I admit that for a command and control, "let's pass a law" guy like the President, it has to be a little scary to rely on the "creative" part of creative destruction. It's not clear where the new jobs will come from. It never is.

But he came close to telling the truth. The reason that business is not investing now is that investors are uncertain, and can't be sure if the economy is turning up. So they are sitting on cash. In the meantime, productivity (he called it "efficiency," which is accurate enough) is through the roof, so companies are making decent profits. And the Treasury is selling huge amounts of government debt, and companies can park their cash there and make a decent return in the short run.

Here's the thing. KPC BFF Mark Perry has the straight dope: fewer jobs but much larger manufacturing output.

But look at productivity:

ATMs are a good thing. (And the President basically said so). But losing jobs to productivity means that jobs must be created somewhere else, if the economy is to grow. The U.S. is still (by far) the largest manufacturing economy in the world. And U.S. manufacturing is (still) trending up, not down. That's not controlling for population, and not using any tricks. We are number one, by a lot.

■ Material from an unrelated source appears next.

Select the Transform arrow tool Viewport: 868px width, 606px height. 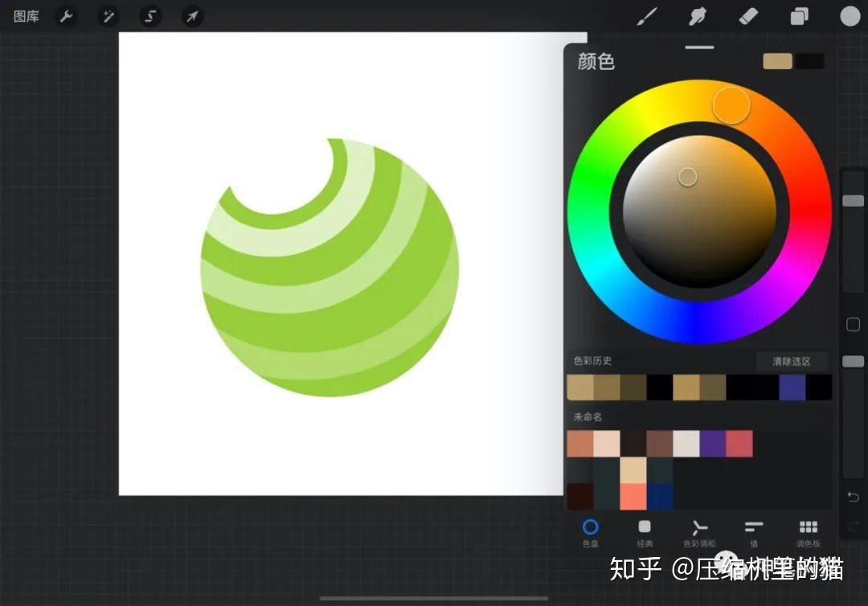pyautogui.click(x=192, y=16)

Here's what the President should do.
1. Stop the class war rhetoric. Stop blaming business for the depression. He can blame his Wall Street butt boys at Goldman and Lehman, if he wants, but he would never do that and turn off the campaign contribution money pump.
2. Take real steps toward settling the budget and debt crisis. Force the bed-wetters who "lead" the Senate to pass a freakin' budget.
3. Reduce the uncertainty business faces in forecasting health care costs, taxes, and new regulations. The whole health care fiasco is a major cause of the extended recession. Republicans are just as much to blame, in that area. They obstructed without offering a better alternative, and now health care is still a big job-killing tax on new hires. But the President is the one who has to try to do something.

In 1936 and 1937, as Amity Shlaes chronicles in her book THE FORGOTTEN MAN, the Roosevelt administration went after business hard. They tried to pass new taxes, and they blamed business for (wait for it) sitting on piles of cash. The result was a second dip, where employment jumped back above 16%. It could happen again. ATMs are good; uncertainty is bad. And deficits are stupid.

3 comments:

Anthony Bruno said...

What is missing in the discussions are the countless jobs technologies create.

An analysis of this, based on the demand of the marketplace provide more jobs than productivity gains
save.

WWW StL said...

There are only 3 problems with the 3 prescriptions. 1. Asking this administration to stop class warfare is asking it to stop demanding tax increases on the rich. The President is on the record as saying that even if such tax increases would REDUCE revenues to the Federal government he would support them because of "fairness". 2. Force Senator Reid to pass a budget? Any budget the Senate could pass the President would certainly Veto because of the "spending cuts". 3. Reduce uncertainty for business? This administration doesn't care about uncertainty just look at Boeing's new 787 factory located in a "right to work" state.

Daveb said...

You can talk all you want about manufacturing but approximately 90% of the jobs created in the past twenty years have been in the "services" sector. How do you create a jobs in the "services" sector? Primarily by consumer spending. What is the forecast for consumer spending: horrible. Unemployment is high, wage growth minimal, lack of savings to draw down, no ability to take equity out of housing, potential tax hikes (to fund existing government deficits) massive, potential higher cost for green energy and other regulation, etc. I don't see the end of the world but I do see a very long and slow regression to the mean.